> _WHAT NEEDS TO BE DONE_
Everything from the line with "The width and" down to the line with "Open the first commenter's pixelated avatar" below must be printed exactly, those two lines included. Exclude pictures.

> _DATASET EXTRACT_
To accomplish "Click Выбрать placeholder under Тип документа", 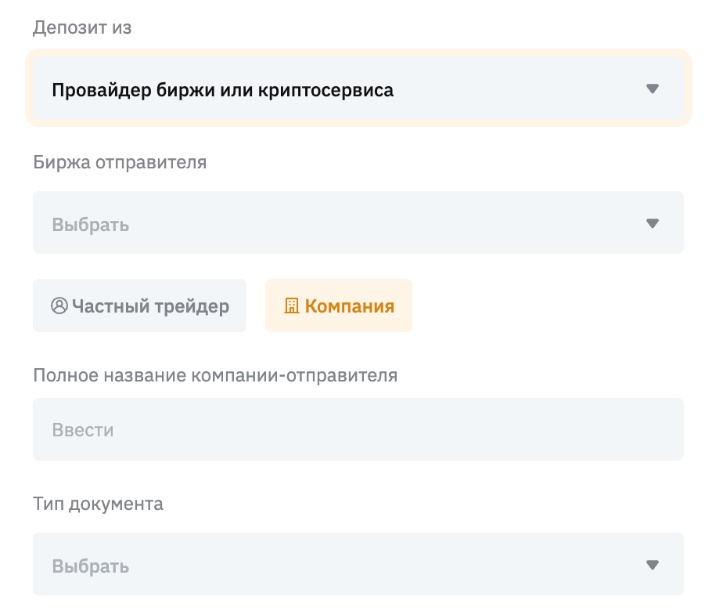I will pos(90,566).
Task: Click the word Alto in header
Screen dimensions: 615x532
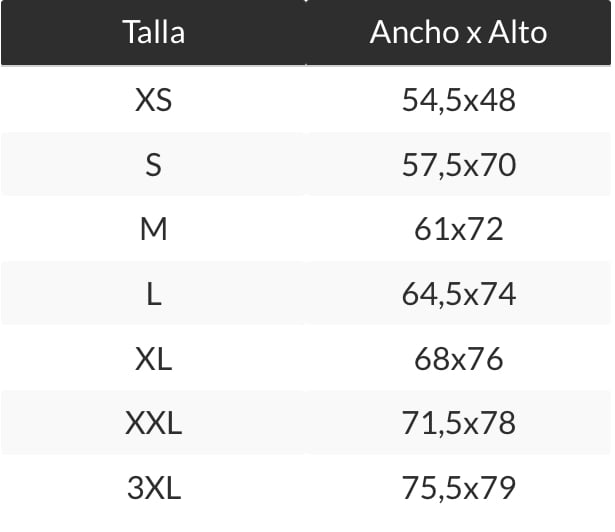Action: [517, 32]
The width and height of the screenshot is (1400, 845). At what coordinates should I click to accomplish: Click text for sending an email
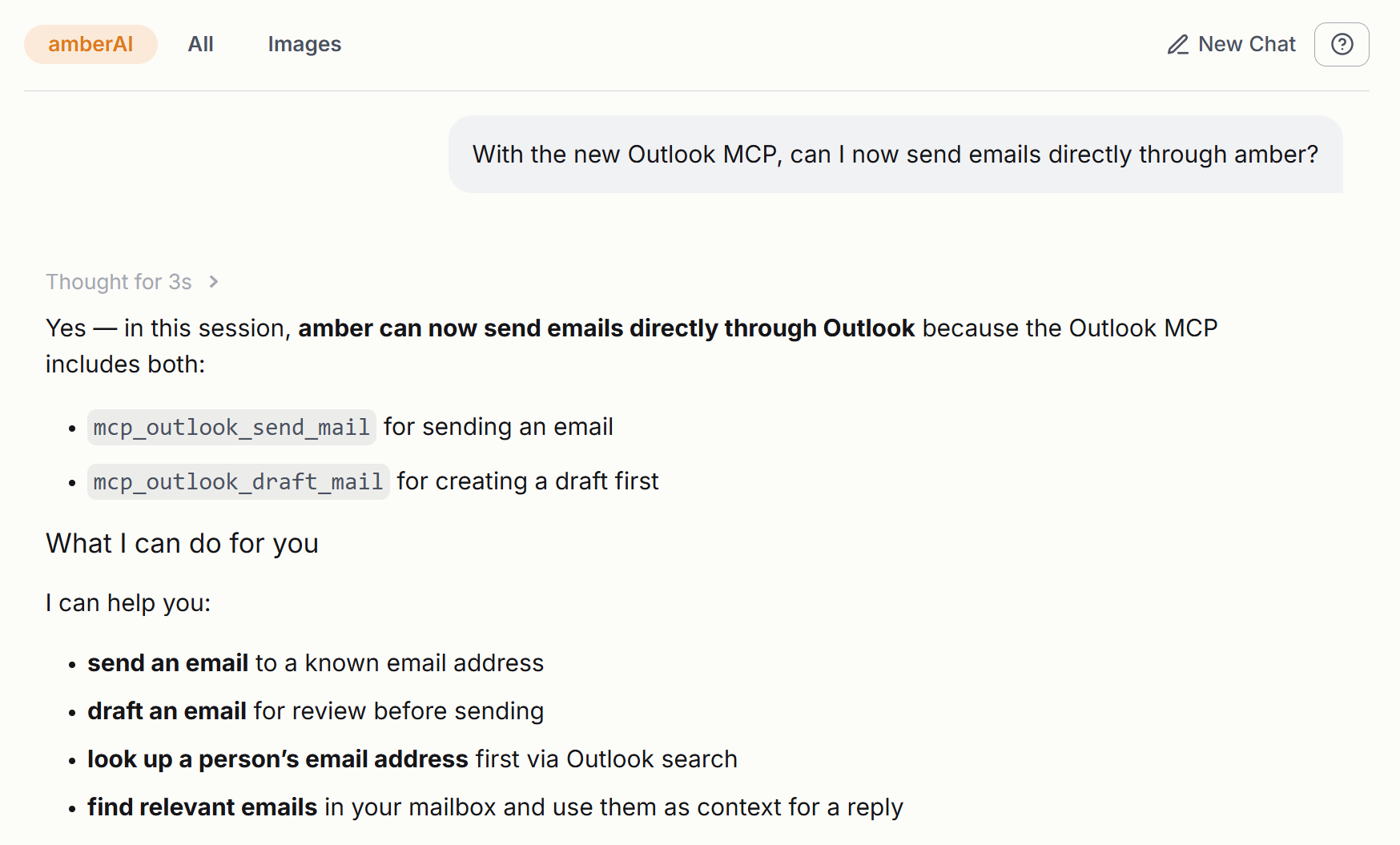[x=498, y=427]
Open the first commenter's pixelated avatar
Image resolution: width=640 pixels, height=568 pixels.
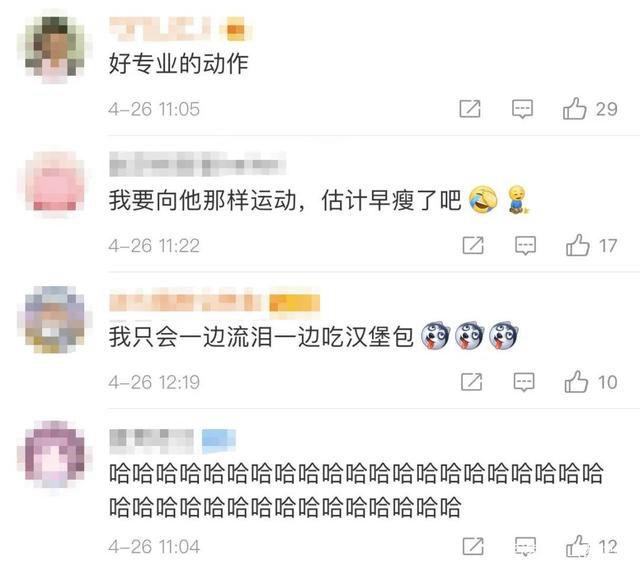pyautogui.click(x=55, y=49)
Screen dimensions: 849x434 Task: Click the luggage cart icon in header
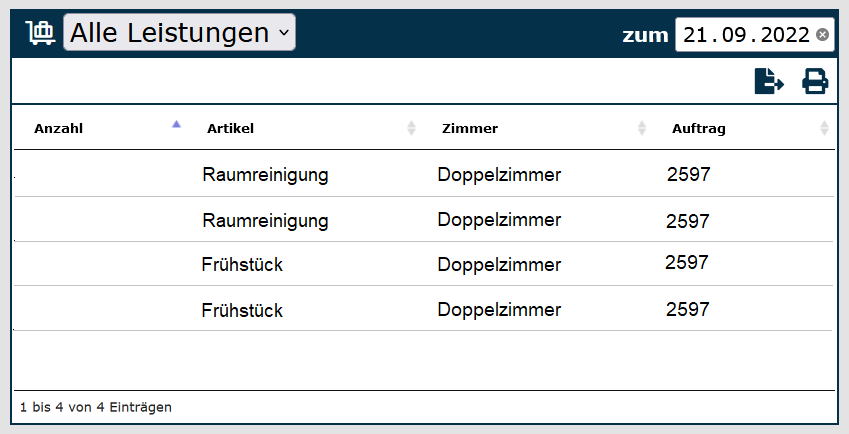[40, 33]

...

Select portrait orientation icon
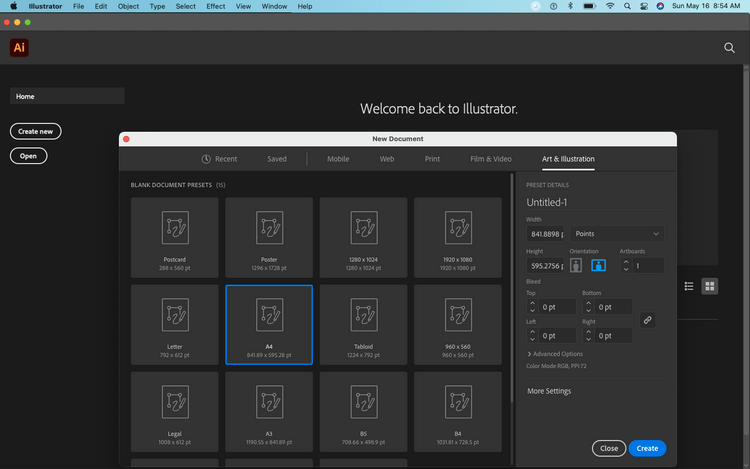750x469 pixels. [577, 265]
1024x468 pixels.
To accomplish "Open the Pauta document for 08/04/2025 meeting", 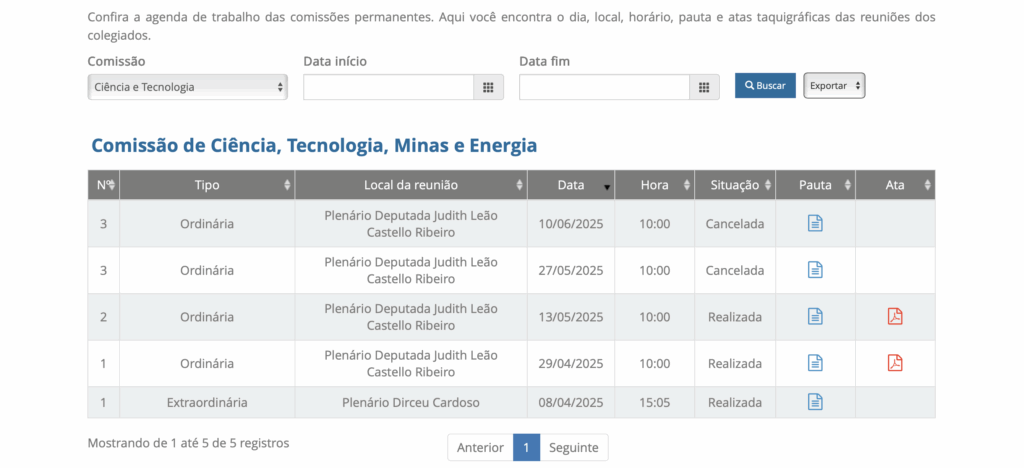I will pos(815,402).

==

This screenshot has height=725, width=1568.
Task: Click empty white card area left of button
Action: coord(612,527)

> _COMPLETED EXERCISE_
The width and height of the screenshot is (1400, 845). At what coordinates should I click to accomplish: Click text for sending an email
[x=498, y=427]
Open the first commenter's pixelated avatar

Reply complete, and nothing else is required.